• _What to work on_:
(a) In the VapeCon lucky draw thread, list every amount of money given in rand.
(b) Print the stretch of the VapeCon lucky draw thread from "The VapeCon 2015 Lucky Draw will" through "at VapeCon 2015.".

# VapeCon Lucky Draw



## VapeCon

hi Guys

I am sure most of you have heard about the VapeCon 2015 Lucky Draw.

The VapeCon 2015 Lucky Draw will be held on the day, the prize is a hamper consisting of a prize donated from each and every vendor who will be exhibiting at VapeCon 2015.

The proceeds from the Lucky Draw will go towards the Rocking For Rhino's Foundation. Tickets will be sold on the day so keep your eyes open for our Promotion girls! Tickets will cost R20.00 each and you can buy as many as you would like! If you would like to know more about Rocking For Rhinos - www.rockingforrhinos.org , you can also make personal donations. 

The hamper will consist of the following:


4 bottles of Craft Vapour E-liquid
A Variety box of flavours sponsored by Vapology
5 Bottles of Hazeworks E-liquids
5 Bottles of Nicoticket 30ml Sponsored by Juicy Joes
3 X international juices and aa R700.00 Voucher sponsored by Vape Cartel
1 X Starter kit and 2 X E-liquids sponsored by VapeMaxx
1 X Magoo Atomiser, 1 X Alpha Atomiser and a Drip Kit sponsored by VapeShop
Freakshow Mini RDA sponsored by Vapoholics
E-liquid hamper (R600.00 voucher) Sponsored by Vapour Mountain
Gift Voucher which entitles the holder to one premium juice or 2 non premium juices and a bottle of the mystery juice valued at R450.00 sponsored by VapeXstacey
Full Line of Northern Craft Vapes Juices in 1.5MG Nic
A Gift pack of local and international Juices (+/- 20 bottles) sponsored by Vape Decadence
Complex Chaos Juice and T-shirt
Full Range of World Wonders E-liquid in 6MG
Kayfun V4 clone, Dimitri Mechanical Mod clone and a Kuro Coiler 6 in one set sponsored by Vape King
A variety of Bombies and Stash juices sponsored by Cloud Flavour
To Be confirmed.



​

Reactions: Like 1 | Winner 11


----------



## Jakey

WoW

Reactions: Agree 2


----------



## Matt

Was hoping you guys would also sell raffle tickets online for the people that cant make it. Or can we make a donation to support the rhino's?

• _Record extracts_:
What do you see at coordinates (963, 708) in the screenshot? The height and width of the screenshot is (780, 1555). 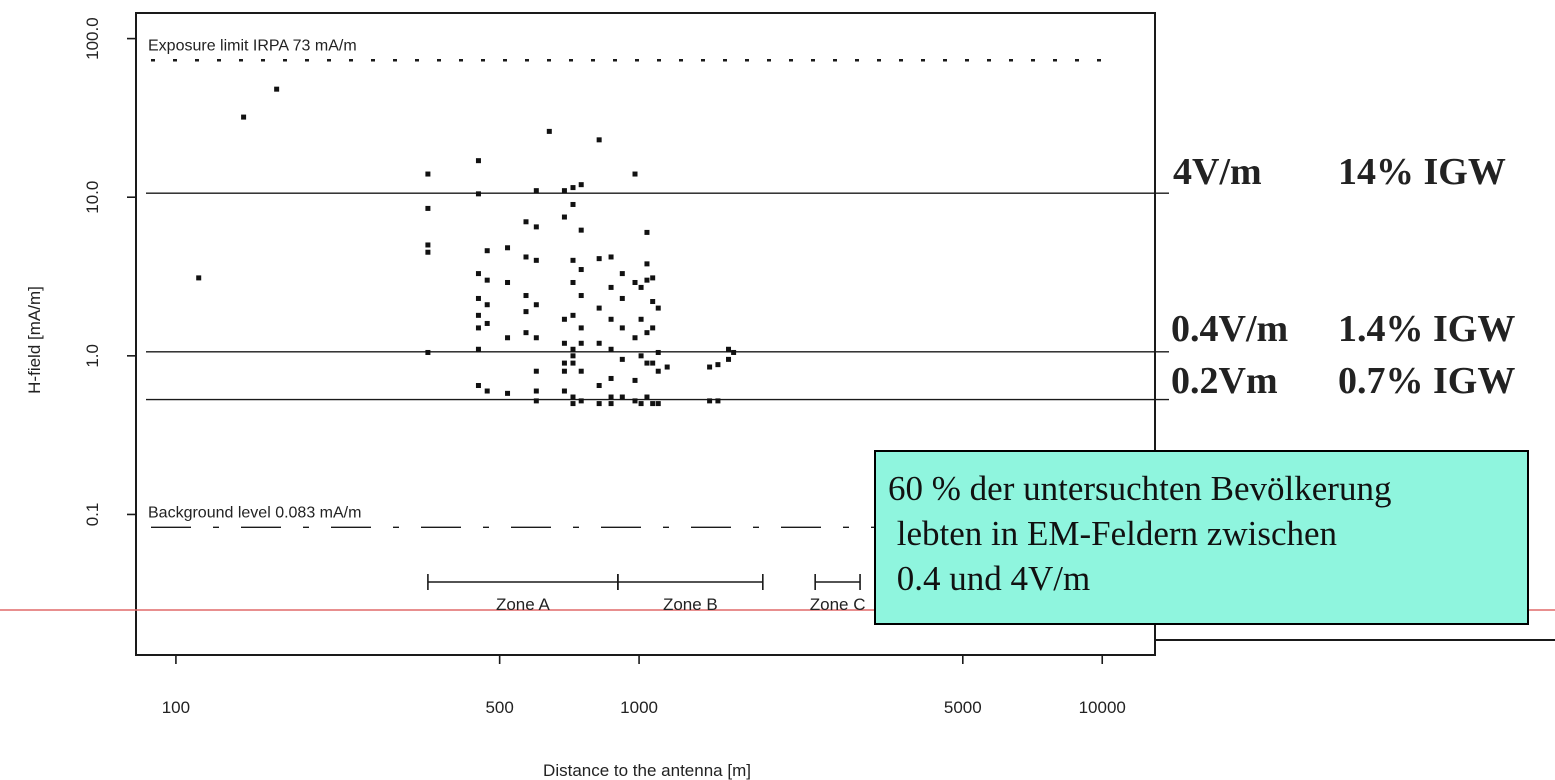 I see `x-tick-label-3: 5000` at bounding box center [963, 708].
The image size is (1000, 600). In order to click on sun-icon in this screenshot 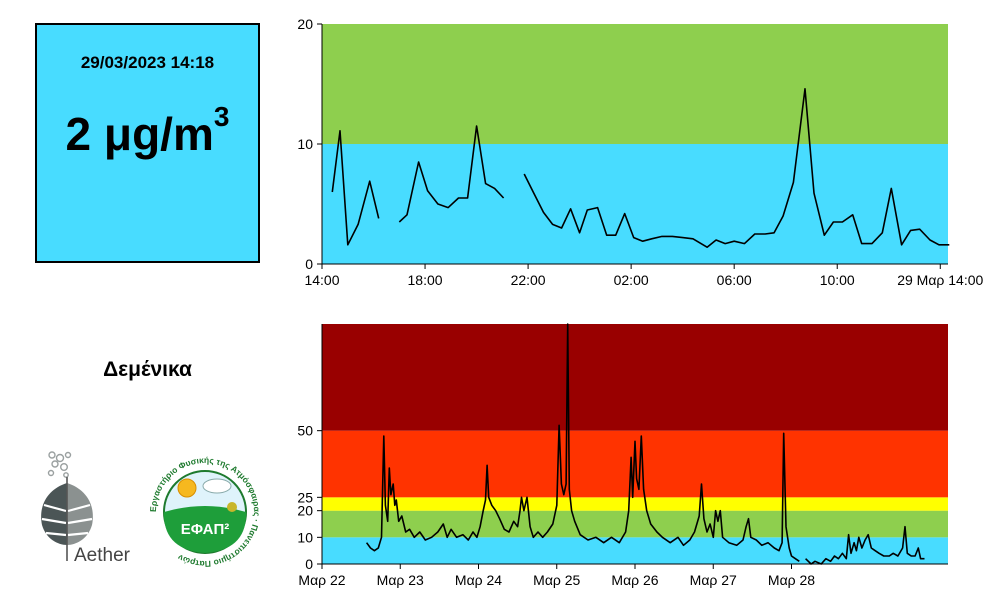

--

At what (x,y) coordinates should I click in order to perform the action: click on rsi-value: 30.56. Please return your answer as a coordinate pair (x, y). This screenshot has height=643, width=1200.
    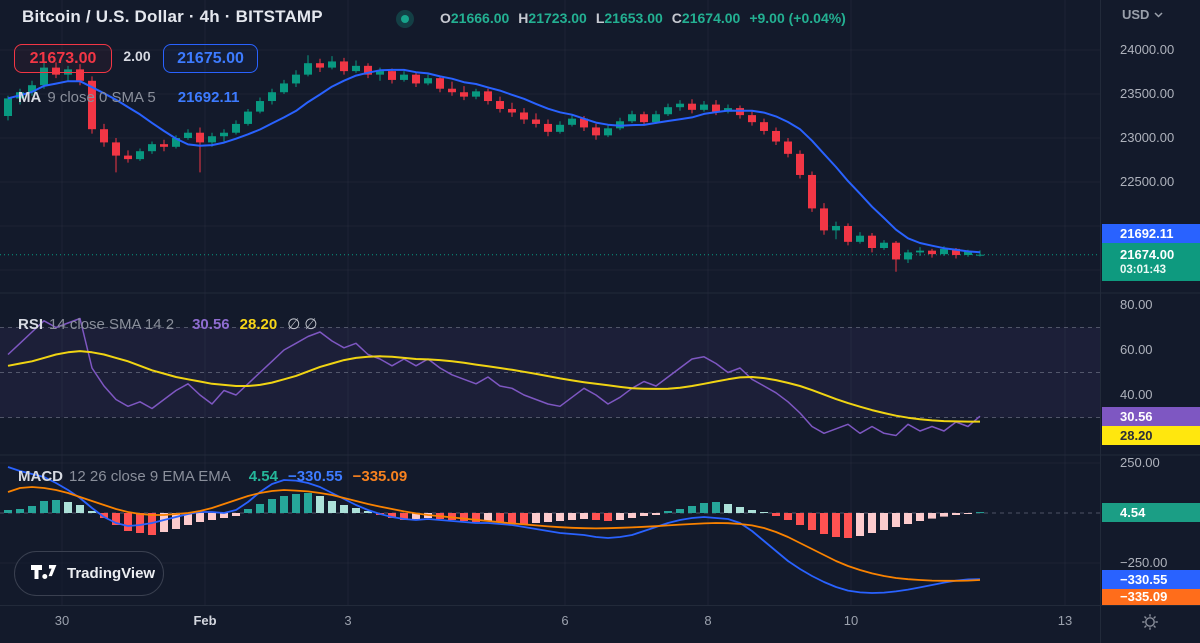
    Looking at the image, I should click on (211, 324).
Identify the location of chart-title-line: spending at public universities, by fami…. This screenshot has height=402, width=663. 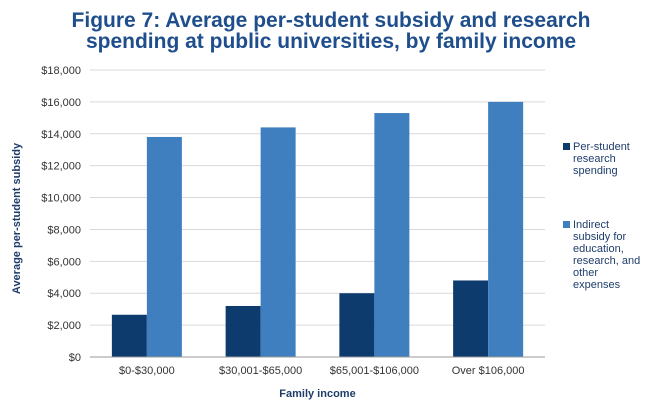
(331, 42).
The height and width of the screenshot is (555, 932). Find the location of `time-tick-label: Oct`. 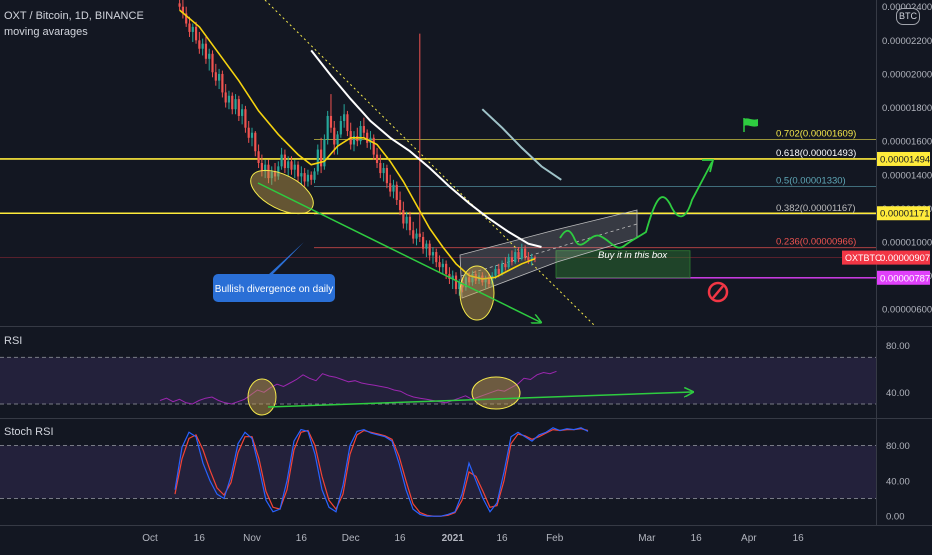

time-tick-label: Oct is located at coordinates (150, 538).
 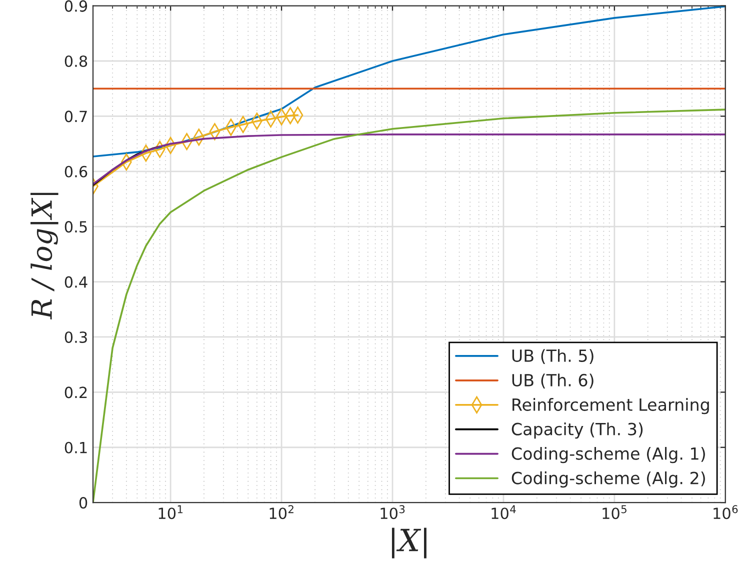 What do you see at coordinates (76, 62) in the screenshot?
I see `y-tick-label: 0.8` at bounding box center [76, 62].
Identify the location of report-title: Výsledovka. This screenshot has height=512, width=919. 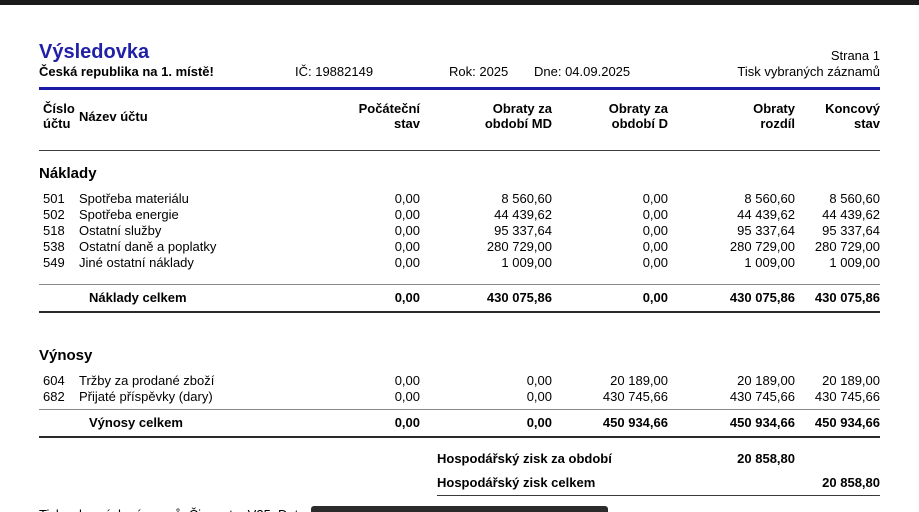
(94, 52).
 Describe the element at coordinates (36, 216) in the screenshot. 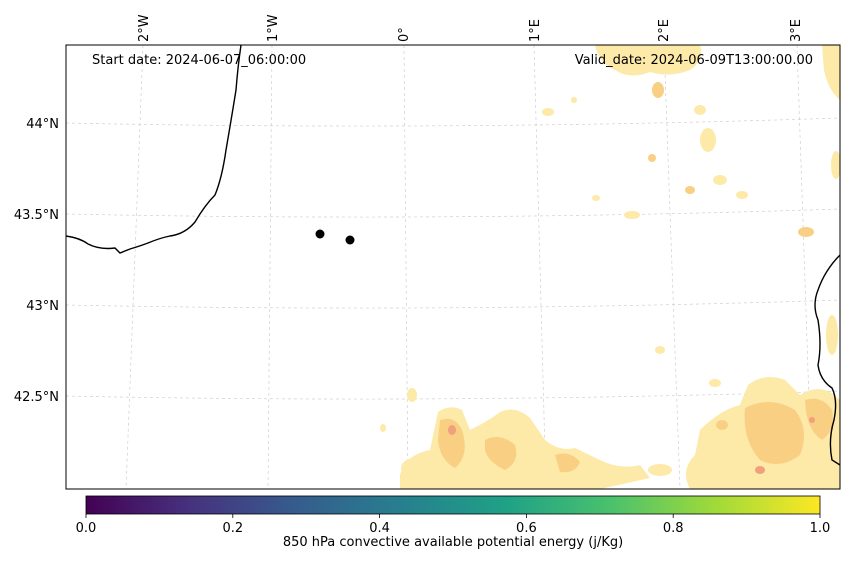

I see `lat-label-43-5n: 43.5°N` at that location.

• _Answers to the exercises_:
(a)
- R20.00
- R700.00
- R600.00
- R450.00

(b)
The VapeCon 2015 Lucky Draw will be held on the day, the prize is a hamper consisting of a prize donated from each and every vendor who will be exhibiting at VapeCon 2015.